1.1.1 Exploring the Pythagorean Theorem: Its History and Significance

In this first lecture, we look at one of the most important theorems in mathematics, the theorem of Pythagoras. The historical roots of the theorem are mesmerizing: the first examples of identities like \(5^{2}+12^{2}=13^{2}\) already appeared in Sumerian mathematics. Triples of numbers like \((5,12,13)\) are called Pythagorean triples. The theorem itself is much more than that. The theorem not only lists a few examples for evidence but states and proves that for all triangles, the relation \(a^{2}+b^{2}=c^{2}\) holds if and only if the triangle is a right angle triangle. Without exaggeration, the Pythagorean theorem is one of the most beautiful and most important theorems. It has cameos in various other parts of mathematics. In harmonic analysis for example, it tells that the square of the length of a periodic function is the sum of the squares of its Fourier coefficients. In probability theory it tells that if two random variables \(X, Y\) are uncorrelated, then the variance of \(X+Y\) is the sum of the variance of \(X\) and \(Y\).

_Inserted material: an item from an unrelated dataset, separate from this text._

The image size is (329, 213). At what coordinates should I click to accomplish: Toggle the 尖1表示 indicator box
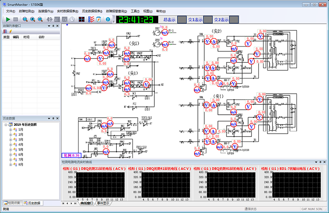point(208,20)
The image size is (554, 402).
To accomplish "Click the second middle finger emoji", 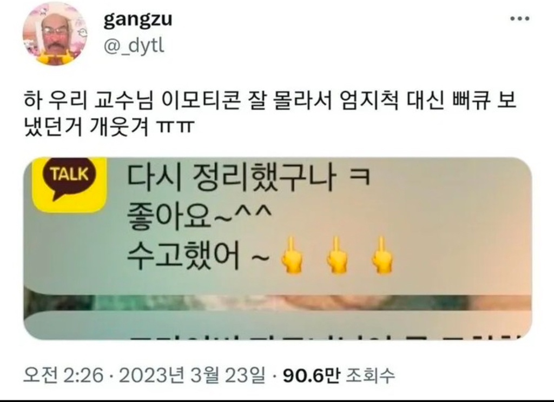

**Figure 1.** The picture appears in "The story of the greatest nations", (1910) and shows Pythagoras teaching mathematics.

1.1.2 Redefining Vectors

We use here the theorem also while introducing vectors and linear spaces. The language of matrices is not only a matter of notation, but also allows for a slightly more sophisticated approach to vector calculus in which one distinguishes between column vectors and row vectors. Unlike in standard vector analysis courses, this is possible when working closer to linear algebra. Traditionally, many sources define a vector as a quantity with "magnitude" and "direction". This is highly problematic as a "movie" qualifies for this notion: it has a length and has a director. But we don’t need to mock this with a pun: the zero vector \(0\) is a quantity which would not qualify as a vector because the zero vector does not have a direction. Because of such problems, one usually defines a vector as a quantity defined by two points \(A, B\) in space, writes \(\overrightarrow{A B}\) and thinks about the vector as a translation from \(A\) to \(B\) or as an "arrow" starting from \(A\) and ending at \(B\). Now, one has the difficulty that two parallel vectors of equal length are identified. One actually uses equivalence classes to get from affine space to linear space. The modern point of view is that one can attach a linear space of vectors at every point and think of \(\overrightarrow{A B}\) as a vector attached to the point \(A\). We will see for example the concept of a gradient field, which attaches at every point a row vector. Force fields are examples.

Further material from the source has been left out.